Onlar, ayakta, otururken ve yanları üzerine yatarken Allah’ı anarlar, göklerin ve yerin yaratılışı hakkında düşünürler: “Rabbimiz! Sen bunu boş yere yaratmadın. Seni tenzih ederiz. Bizi ateşin azabından koru.”

192

رَبَّنَآ اِنَّكَ مَنْ تُدْخِلِ النَّارَ فَقَدْ اَخْزَيْتَهُۚ وَمَا لِلظَّالِم۪ينَ مِنْ اَنْصَارٍ

Rabbenâ inneke men tudḫili’n-nâre feḳad eḫzeyteh. Ve mâ liẓ-ẓâlimîne min enṣâr.

Rabbimiz! Sen kimi ateşe sokarsan, onu gerçekten rezil etmişsindir. Zalimlerin hiç yardımcıları yoktur.

193

رَبَّنَٓا اِنَّنَا سَمِعْنَا مُنَادِيًا يُنَاد۪ي لِلْا۪يمَانِ اَنْ اٰمِنُوا بِرَبِّكُمْ فَاٰمَنَّاۚ رَبَّنَا فَاغْفِرْ لَنَا ذُنُوبَنَا وَكَفِّرْ عَنَّا سَيِّاٰتِنَا وَتَوَفَّنَا مَعَ الْاَبْرَارِ

Rabbenâ innenâ semi‘nâ munâdiyen yunâdî li’l-îmân: “En âminû bi-rabbikum,” fe-âmennâ. Rabbenâ fağfir lenâ ẕunûbenâ ve keffir ‘annâ seyyiâtinâ ve teveffenâ me‘a’l-ebrâr.
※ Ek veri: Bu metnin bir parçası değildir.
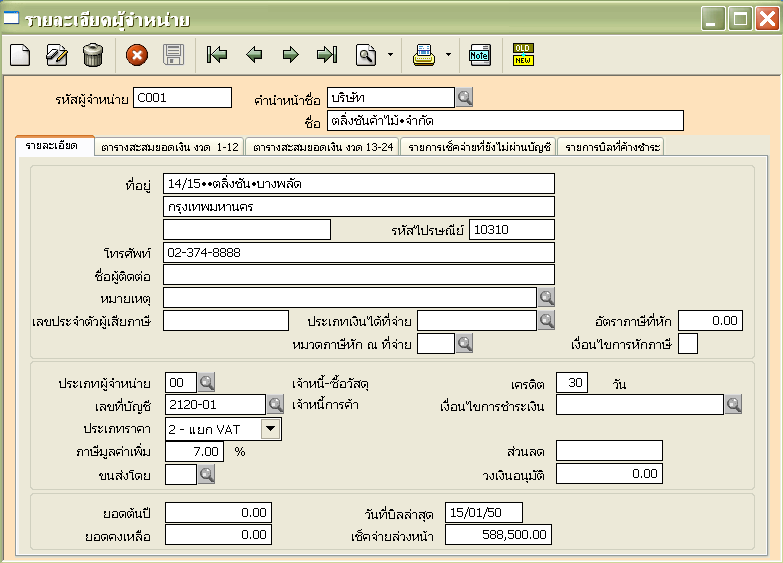Viewport: 783px width, 563px height.
Task: Click the Delete trash can icon
Action: pos(93,56)
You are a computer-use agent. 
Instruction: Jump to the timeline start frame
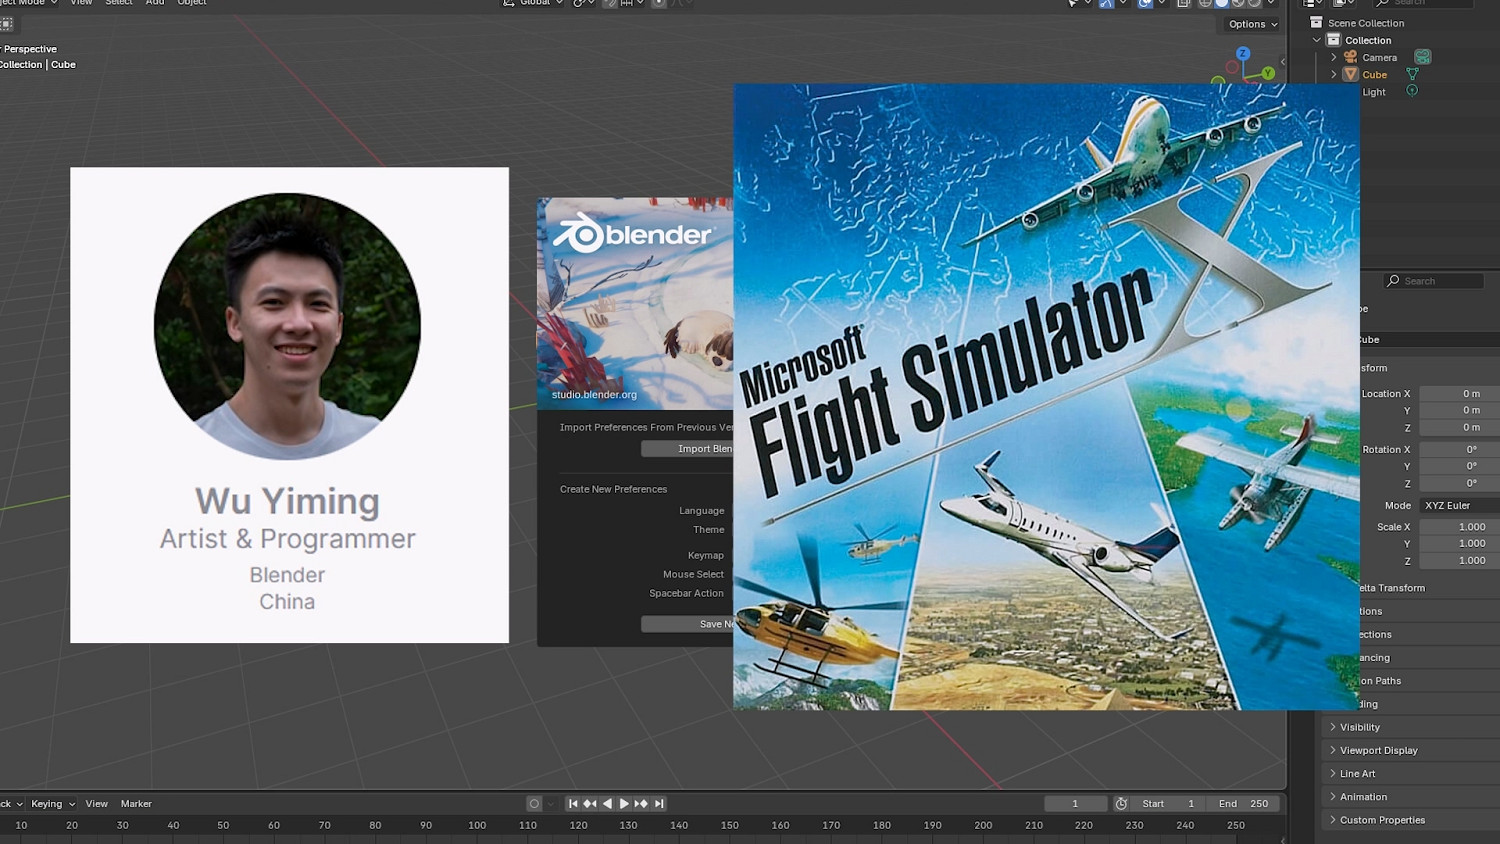(573, 804)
Rabbimiz! Biz, “Rabbinize iman edin” diye imana çağıran bir davetçiyi işittik ve iman ettik. Rabbimiz! Günahlarımızı bağışla, kötülüklerimizi ört ve canımızı iyilerle birlikte al.

194

رَبَّنَا وَاٰتِنَا مَا وَعَدْتَّنَا عَلٰى رُسُلِكَ وَلَا تُخْزِنَا يَوْمَ الْقِيٰمَةِۗ اِنَّكَ لَا تُخْلِفُ الْم۪يعَادَ

Rabbenâ ve âtinâ mâ va‘adtenâ ‘alâ rusulike ve lâ tuḫzinâ yevme’l-ḳıyâmeh. İnneke lâ tuḫliful-mî‘âd.
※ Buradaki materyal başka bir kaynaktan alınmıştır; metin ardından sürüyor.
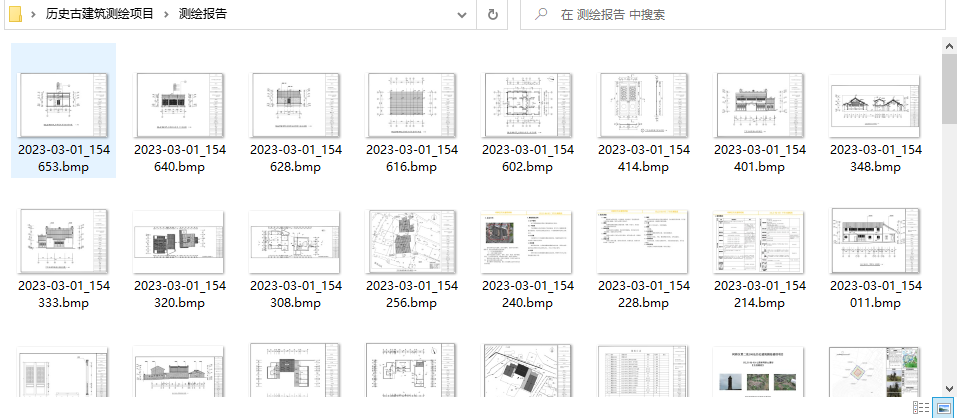Click the search magnifier icon

pos(541,15)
Rabbimiz! Peygamberlerin vasıtasıyla bize va‘dettiğin şeyleri ver. Kıyamet günü bizi rezil etme. Şüphesiz Sen, va‘dinden dönmezsin.

195

فَاسْتَجَابَ لَهُمْ رَبُّهُمْ اَنّ۪ي لَٓا اُض۪يعُ عَمَلَ عَامِلٍ مِنْكُمْ مِنْ ذَكَرٍ اَوْ اُنْثٰىۚ بَعْضُكُمْ مِنْ بَعْضٍۚ

Festecebe lehum rabbuhum: “Ennî lâ uḍî‘u ‘amele ‘âmilin minkum min ẕekerin ev unṯâ, ba‘ḍukum min ba‘ḍ.”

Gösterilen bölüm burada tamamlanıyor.